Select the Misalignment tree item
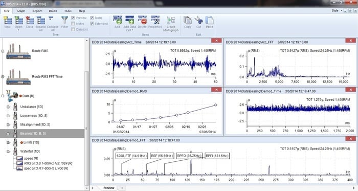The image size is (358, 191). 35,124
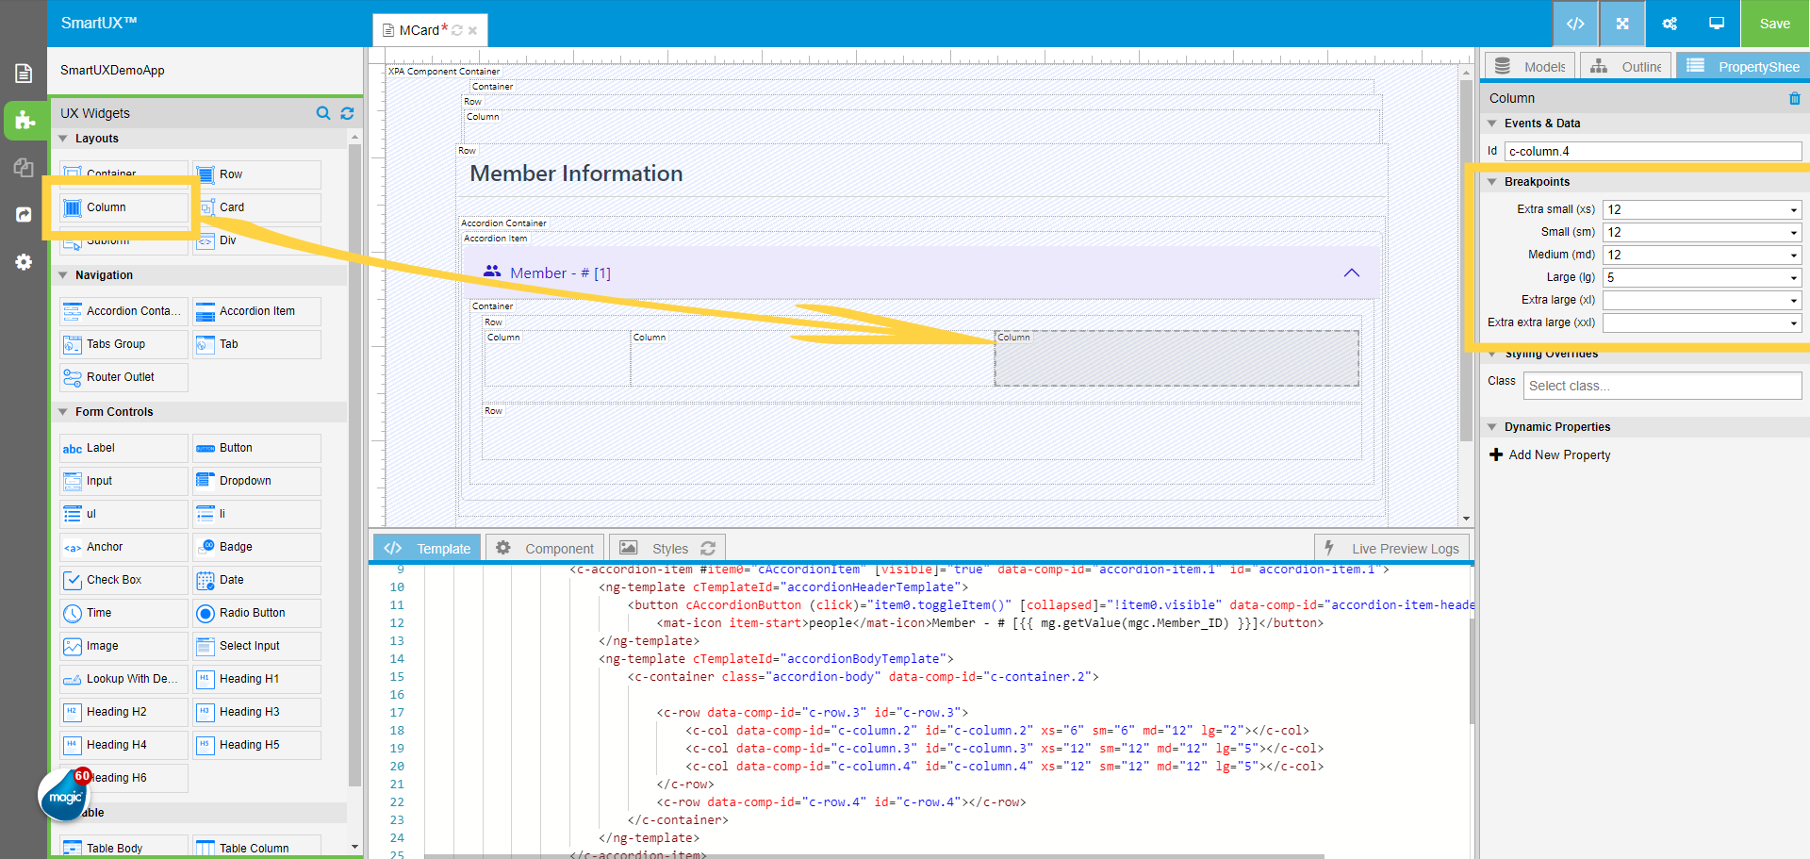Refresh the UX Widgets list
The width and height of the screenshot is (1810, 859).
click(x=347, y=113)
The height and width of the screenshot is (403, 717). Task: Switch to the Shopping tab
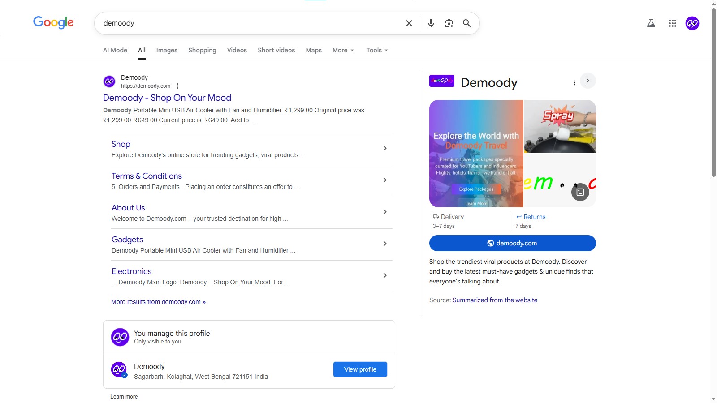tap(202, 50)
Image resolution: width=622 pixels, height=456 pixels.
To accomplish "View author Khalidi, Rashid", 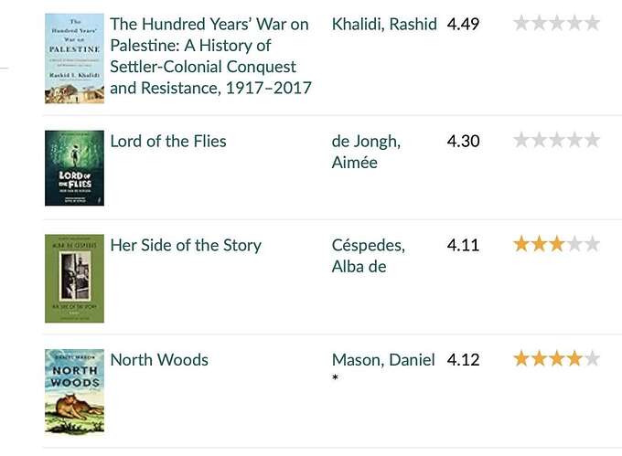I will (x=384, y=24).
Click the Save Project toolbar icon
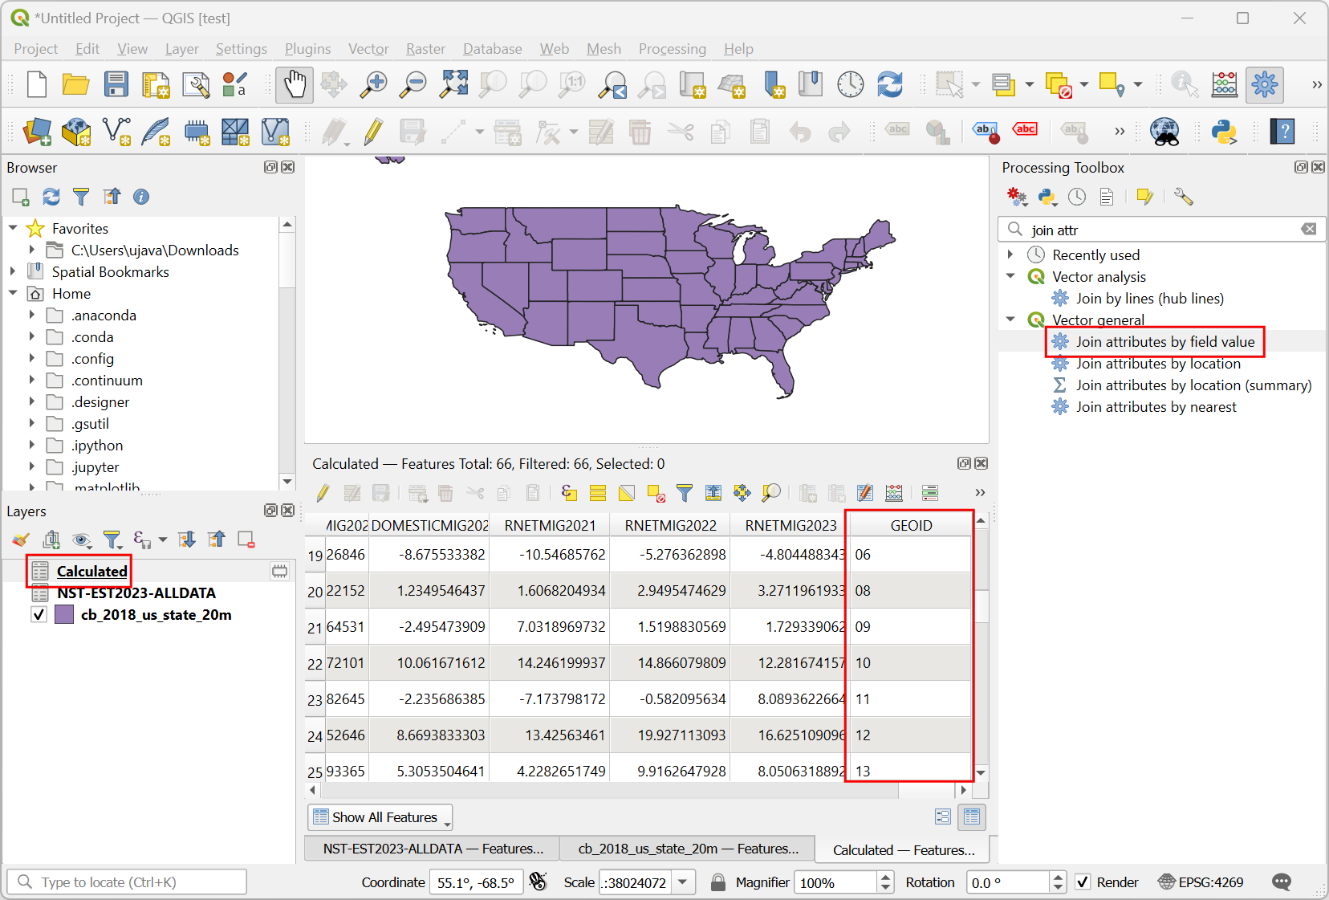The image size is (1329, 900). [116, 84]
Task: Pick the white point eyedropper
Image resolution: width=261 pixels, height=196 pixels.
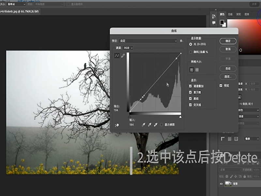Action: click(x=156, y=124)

* * * *

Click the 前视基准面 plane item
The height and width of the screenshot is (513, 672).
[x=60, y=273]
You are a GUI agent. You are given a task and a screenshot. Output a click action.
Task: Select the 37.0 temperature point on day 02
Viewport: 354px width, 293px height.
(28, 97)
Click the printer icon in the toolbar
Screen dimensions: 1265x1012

* * * *

Report how many lines of the data above contain the word "pixels". Give only the number.

> [ANSWER FOR THE TASK]:
2